Semin Neurol 2017; 37(04): 446-460
DOI: 10.1055/s-0037-1605554
Review Article
Thieme Medical Publishers 333 Seventh Avenue, New York, NY 10001, USA.

Diagnosis and Management of Narcolepsy

Logan Schneider1, Emmanuel Mignot1
  • 1Stanford Department of Psychiatry and Behavioral Medicine, Center for Sleep Sciences and Medicine, Stanford University Medical School, Palo Alto, California
Further Information

Publication History

Publication Date:
24 August 2017 (online)

Abstract

Type 1 narcolepsy is caused by deficient hypocretin signaling in the central nervous system (CNS), and is distinct from other primary CNS hypersomnias, which seem to lay along a spectrum from type 2 narcolepsy to idiopathic hypersomnia.
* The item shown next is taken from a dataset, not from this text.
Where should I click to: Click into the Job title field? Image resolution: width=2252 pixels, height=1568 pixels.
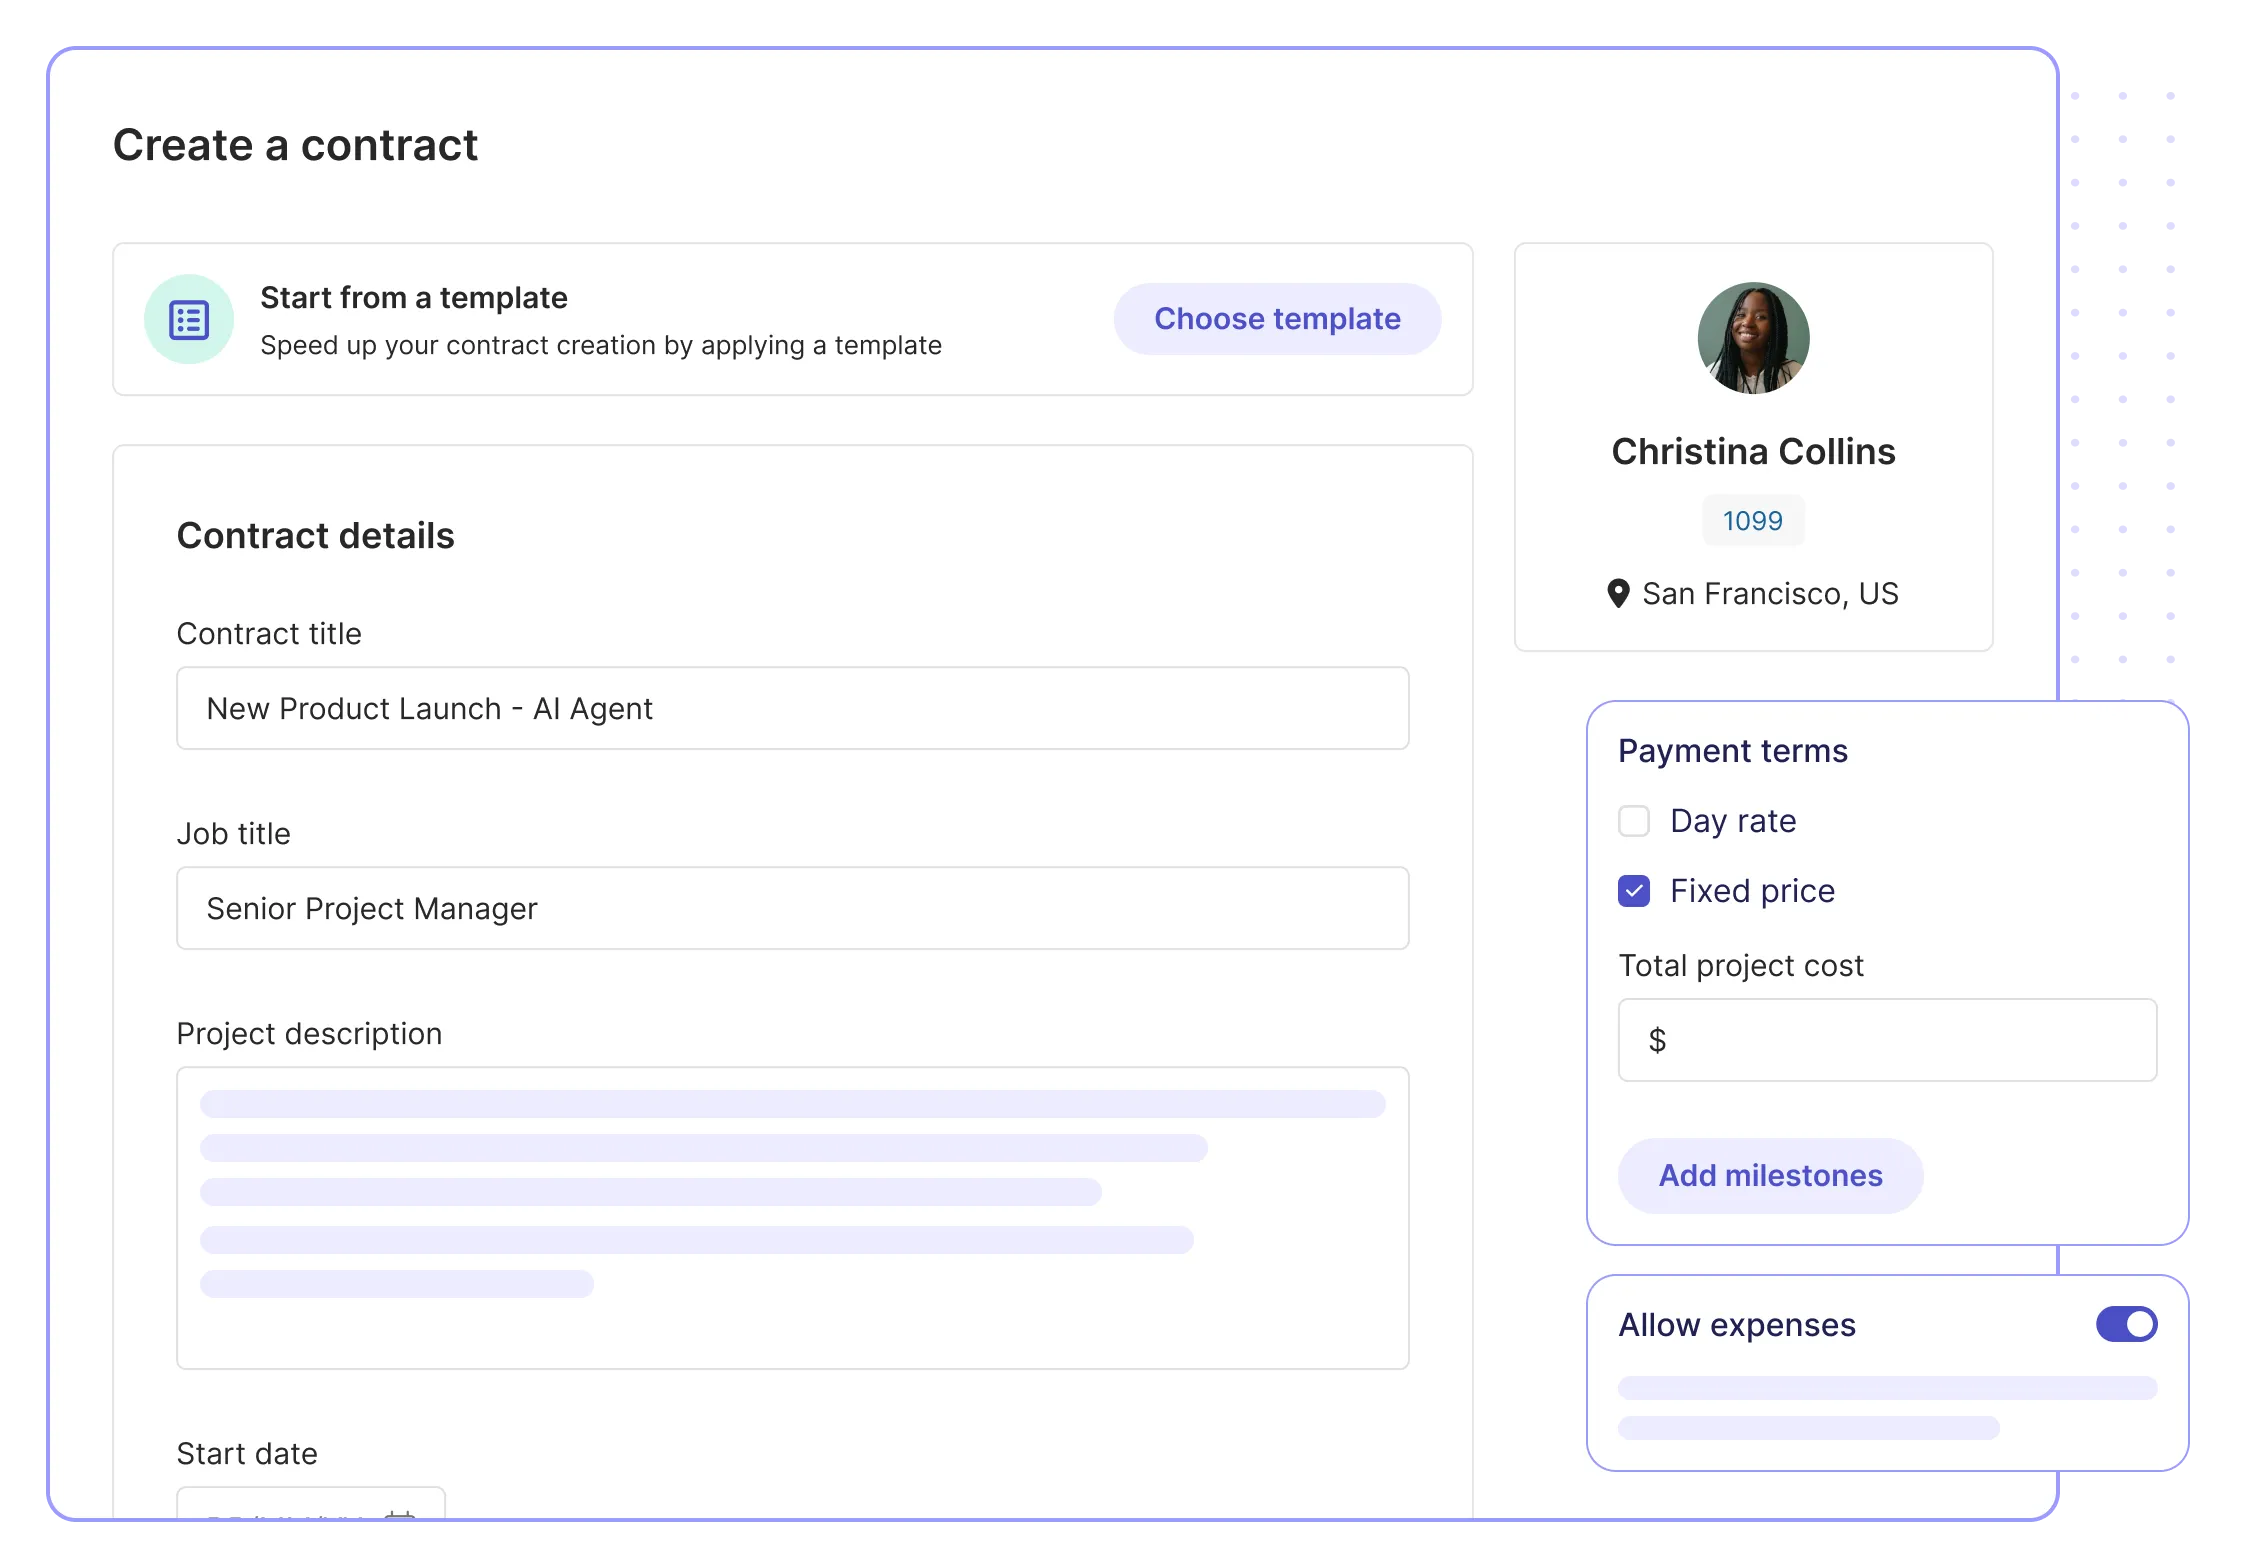pyautogui.click(x=792, y=909)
There appears to be a strong autoimmune diathesis to the development of type 1 narcolepsy, as evidenced by the near universal presence of HLA-DQB1*06:02 in patients. Growing knowledge of the immunogenetic basis of the disease is supported by genetic studies and seasonal variation of type 1 narcolepsy incidence following winter upper respiratory infections (e.g., strep throat and influenza). Despite improved diagnostic accuracy of adding cerebrospinal fluid hypocretin measurement to the traditional workup, recognition of the disorder remains limited by its moderate prevalence and atypical manifestations in different ethnic groups. Treatments are currently symptom-based, and have been extended to other hypersomnias with mixed results.